** Extracted information follows **

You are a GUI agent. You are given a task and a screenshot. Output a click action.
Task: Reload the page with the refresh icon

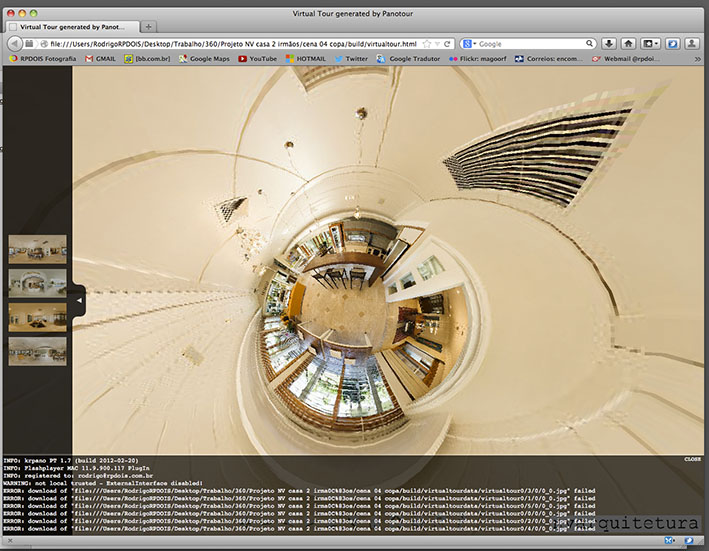447,44
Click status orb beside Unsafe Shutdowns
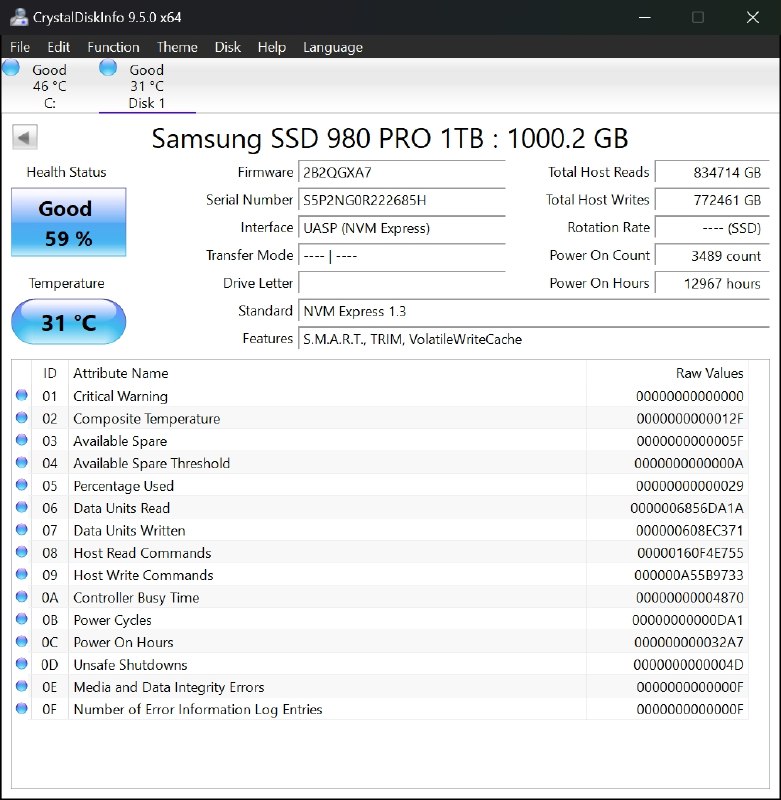Image resolution: width=781 pixels, height=800 pixels. (x=22, y=665)
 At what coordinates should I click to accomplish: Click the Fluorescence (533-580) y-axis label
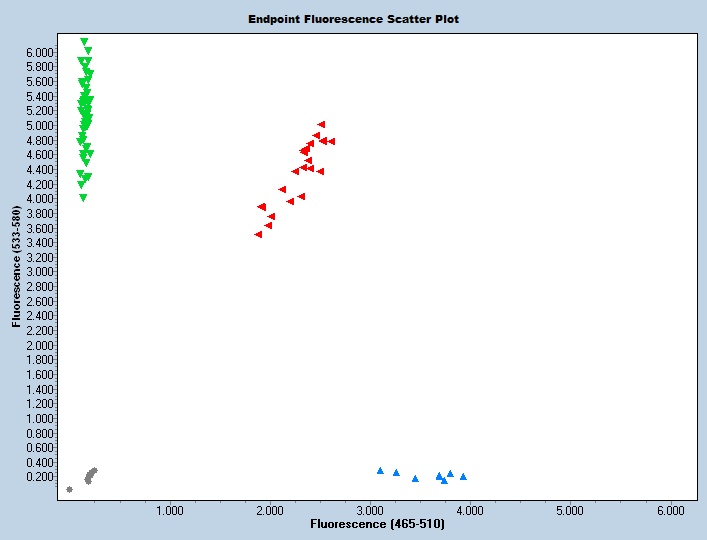pos(17,267)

** End of Extracted information **

Could you copy the data above exactly, leaving the pictures out?

■ Expected output
You are a GUI agent. You are given a task and a screenshot. Output a click action.
Task: Reload the page with the refresh icon

447,44
Click status orb beside Unsafe Shutdowns
Image resolution: width=781 pixels, height=800 pixels. (x=22, y=665)
 At what coordinates should I click to accomplish: Click the Fluorescence (533-580) y-axis label
pos(17,267)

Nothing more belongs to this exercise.